Ex-BOT chief against moving FIDF debt to central bank to cut public debt

MONDAY, MAY 06, 2024

The government's push to reduce the Financial Institutions Development Fund (FIDF) debt to ease the state budget or public debt burden is not new.

Throughout his tenure as Bank of Thailand (BOT) governor from 2010-2015, Prasarn Trairatvorakul faced similar calls to lift burdens on the budget from FIDF debt that originally totalled 1.14 trillion baht.

One proposal was to transfer it to the central bank, with commercial and state-owned banks contributing a supplementary fee of 0.47% and the BOT then using 0.46% to repay the FIDF debt and 0.01% to pay the deposit protection agency.

That proposal now looks set to resurface as the Srettha Thavisin government seeks ways to cut high public debt and curb the BOT’s autonomy.

However, Prasarn cautioned against the assumption that transferring FIDF debt to the central bank will reduce public debt. He points out this would merely switch the debt’s management to another account.

Currently, the central bank manages repayment of the FIDF debt – which now totals just over 600 billion baht – as per the BOT Act.

Amending the BOT Act to reduce the bank's power and independence is unnecessary, according to Prasarn.

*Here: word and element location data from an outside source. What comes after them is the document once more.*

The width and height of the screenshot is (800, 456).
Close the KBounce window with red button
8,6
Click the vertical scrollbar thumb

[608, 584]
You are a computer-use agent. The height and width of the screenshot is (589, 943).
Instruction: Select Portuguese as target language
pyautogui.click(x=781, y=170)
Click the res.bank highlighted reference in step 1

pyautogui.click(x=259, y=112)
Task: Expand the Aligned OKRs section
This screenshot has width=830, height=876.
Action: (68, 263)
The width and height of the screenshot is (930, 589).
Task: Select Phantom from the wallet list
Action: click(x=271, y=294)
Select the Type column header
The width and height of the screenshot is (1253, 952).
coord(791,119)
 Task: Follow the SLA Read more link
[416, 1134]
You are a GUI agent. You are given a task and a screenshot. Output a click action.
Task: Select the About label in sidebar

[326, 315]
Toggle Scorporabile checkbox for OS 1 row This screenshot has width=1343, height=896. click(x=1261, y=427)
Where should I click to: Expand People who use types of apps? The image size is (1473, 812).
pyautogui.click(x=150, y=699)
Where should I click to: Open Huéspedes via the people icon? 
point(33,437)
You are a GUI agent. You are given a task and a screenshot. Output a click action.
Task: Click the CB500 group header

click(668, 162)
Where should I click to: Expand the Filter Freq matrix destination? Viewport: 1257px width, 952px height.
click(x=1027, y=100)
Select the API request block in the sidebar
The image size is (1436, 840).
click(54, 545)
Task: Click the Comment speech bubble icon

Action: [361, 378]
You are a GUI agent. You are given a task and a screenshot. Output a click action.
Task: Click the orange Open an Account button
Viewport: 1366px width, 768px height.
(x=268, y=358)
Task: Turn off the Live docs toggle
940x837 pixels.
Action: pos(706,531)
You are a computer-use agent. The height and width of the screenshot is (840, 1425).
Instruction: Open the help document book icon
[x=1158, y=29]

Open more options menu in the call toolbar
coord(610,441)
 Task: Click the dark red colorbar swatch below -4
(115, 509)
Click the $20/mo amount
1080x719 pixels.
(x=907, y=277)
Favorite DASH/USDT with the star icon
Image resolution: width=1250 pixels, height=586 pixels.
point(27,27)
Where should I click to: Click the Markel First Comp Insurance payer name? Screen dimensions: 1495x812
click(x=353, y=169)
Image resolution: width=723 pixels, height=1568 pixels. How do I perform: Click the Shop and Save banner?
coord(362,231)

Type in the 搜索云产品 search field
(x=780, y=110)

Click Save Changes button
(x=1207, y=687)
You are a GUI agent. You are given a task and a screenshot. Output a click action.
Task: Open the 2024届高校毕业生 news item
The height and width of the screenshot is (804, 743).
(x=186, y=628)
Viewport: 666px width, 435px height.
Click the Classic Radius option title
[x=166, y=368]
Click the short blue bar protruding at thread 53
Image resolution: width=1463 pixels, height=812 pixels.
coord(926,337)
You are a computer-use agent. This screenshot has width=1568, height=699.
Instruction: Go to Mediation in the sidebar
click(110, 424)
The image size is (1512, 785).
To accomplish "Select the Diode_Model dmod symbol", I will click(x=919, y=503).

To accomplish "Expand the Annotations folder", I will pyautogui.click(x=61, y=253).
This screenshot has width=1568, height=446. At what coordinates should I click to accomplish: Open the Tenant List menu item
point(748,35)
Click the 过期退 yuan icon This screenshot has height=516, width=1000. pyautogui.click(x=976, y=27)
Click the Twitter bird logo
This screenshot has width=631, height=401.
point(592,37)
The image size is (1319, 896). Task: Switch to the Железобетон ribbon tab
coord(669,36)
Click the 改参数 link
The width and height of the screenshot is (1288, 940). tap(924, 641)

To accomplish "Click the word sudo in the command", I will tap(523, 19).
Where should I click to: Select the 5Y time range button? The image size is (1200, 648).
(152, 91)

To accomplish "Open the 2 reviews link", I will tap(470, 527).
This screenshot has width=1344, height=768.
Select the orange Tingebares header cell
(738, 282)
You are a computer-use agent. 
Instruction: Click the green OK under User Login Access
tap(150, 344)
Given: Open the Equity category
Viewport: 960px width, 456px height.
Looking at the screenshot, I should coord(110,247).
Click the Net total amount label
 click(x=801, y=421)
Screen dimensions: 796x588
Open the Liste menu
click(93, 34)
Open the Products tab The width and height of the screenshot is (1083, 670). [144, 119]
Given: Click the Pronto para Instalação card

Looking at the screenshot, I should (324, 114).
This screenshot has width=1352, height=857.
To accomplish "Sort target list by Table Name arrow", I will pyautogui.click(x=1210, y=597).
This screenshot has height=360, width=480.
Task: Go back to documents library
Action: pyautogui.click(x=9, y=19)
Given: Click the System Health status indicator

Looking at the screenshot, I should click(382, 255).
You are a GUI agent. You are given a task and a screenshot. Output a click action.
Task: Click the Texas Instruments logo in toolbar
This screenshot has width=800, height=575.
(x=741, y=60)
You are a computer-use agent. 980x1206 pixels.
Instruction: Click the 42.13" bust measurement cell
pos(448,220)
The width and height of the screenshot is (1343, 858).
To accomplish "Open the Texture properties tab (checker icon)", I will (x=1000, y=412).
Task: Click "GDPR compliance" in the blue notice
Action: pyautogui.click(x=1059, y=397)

He said past amendments of the act had judiciously distributed decision-making on monetary policy, previously the sole domain of the BOT governor, to the seven-member Monetary Policy Committee comprising the governor, his/her two deputies and four external experts.

 

Prasarn also emphasised that the BOT's annual inflation targets are subject to approval by the Finance Ministry, reinforcing accountability and transparency. If the inflation targets are not met, the BOT must report to the ministry and explain to the public in a clearly defined procedure involving deadlines for policy meetings and public announcements.

Given these mechanisms, Prasarn feels the current BOT Act enhances transparency and fosters a clear political relationship.

He warned against the government’s ongoing push for changes, including a reduction in interest rates.

“Attempts to pressure lower interest rates could undermine confidence in the financial markets, leading to increased borrowing costs for both the public and private sectors and further complicating financial stability,” he said.